Chhindo comes up with an idea and asks Beant to create a fake Facebook account with a fake name and some random NRI girl’s image. She guides that, when Gurmail notices Beant doing same things too, he would quit those online activities with girls. Fate takes a strange turn as Gurmail sends a friend request to his own wife and she accepts it. Both of them are unaware of this fact. They both start talking to each other on Facebook Messenger Voice, changing their accents, so that they don’t get caught. One they decided to meet up at a shopping mall, but seeing each other there and hurriedly leave the premises.

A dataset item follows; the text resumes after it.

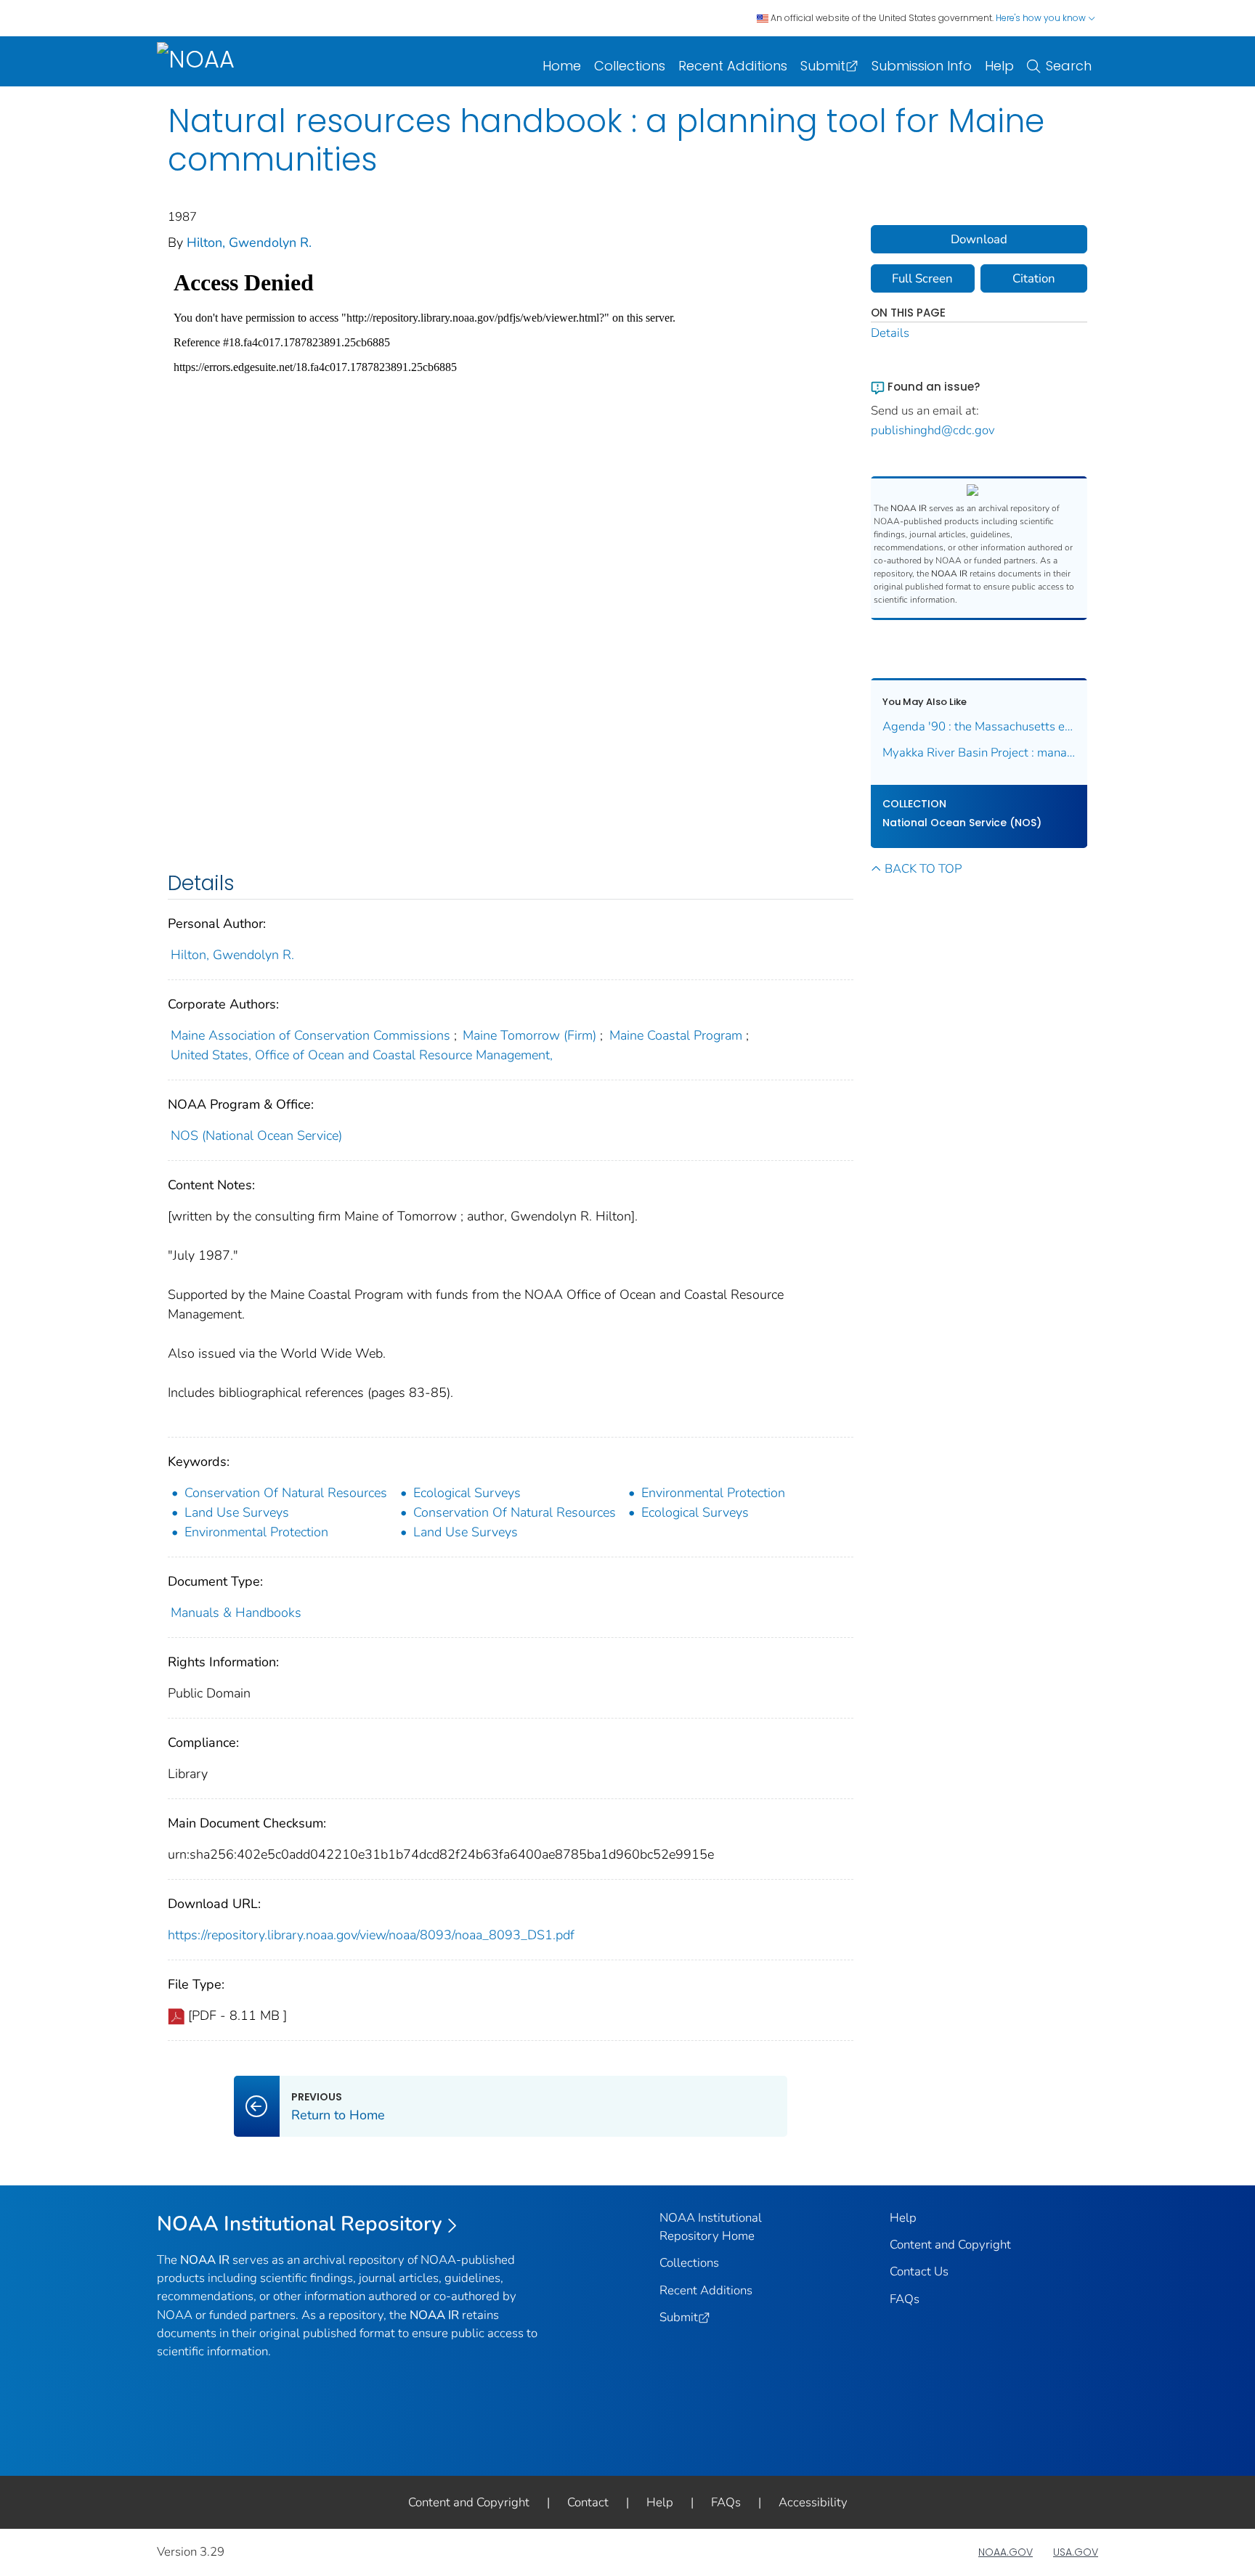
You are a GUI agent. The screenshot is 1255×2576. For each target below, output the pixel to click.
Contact (588, 2502)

Beant confesses to Gurmail that she has developed friendship with some man in order to mend Gurmail’s ways. Gurmail infuriates and tells her that he wants to file a divorce against her. They decided to meet at the same shopping mall again, however, Semma and Chhindo, informs them, though the accounts of the couple are fake, the real person behind them are no one but Gurmail and Beant. Gurmail releases that relationships are so strange, the Beant whom he hated was her same Facebook friend. He concludes that it’s all about one’s perspective about relationships. Gurmail asks Beant for her forgiveness and once again, they become a happy couple and soon their second child is born.
==Cast==
- Gippy Grewal as Gurmail Singh
- Tanu Grewal as Beant Kaur
- Karamjit Anmol as Semma
- Raj Dhaliwal as Chinndo

== Release and reception ==
The film was released theatrically on 2 September 2022, and on 30 September the film was launched on Amazon Prime. On

===Critical response===
The Times of India gave the film 3.5 stars out of 5 and praised the performances of cast. The Tribune India appreciated the role played by Tanu Grewal but didn't find any difference in Gippy Grewal's role from his earlier role in Shava Ni Girdhari Lal.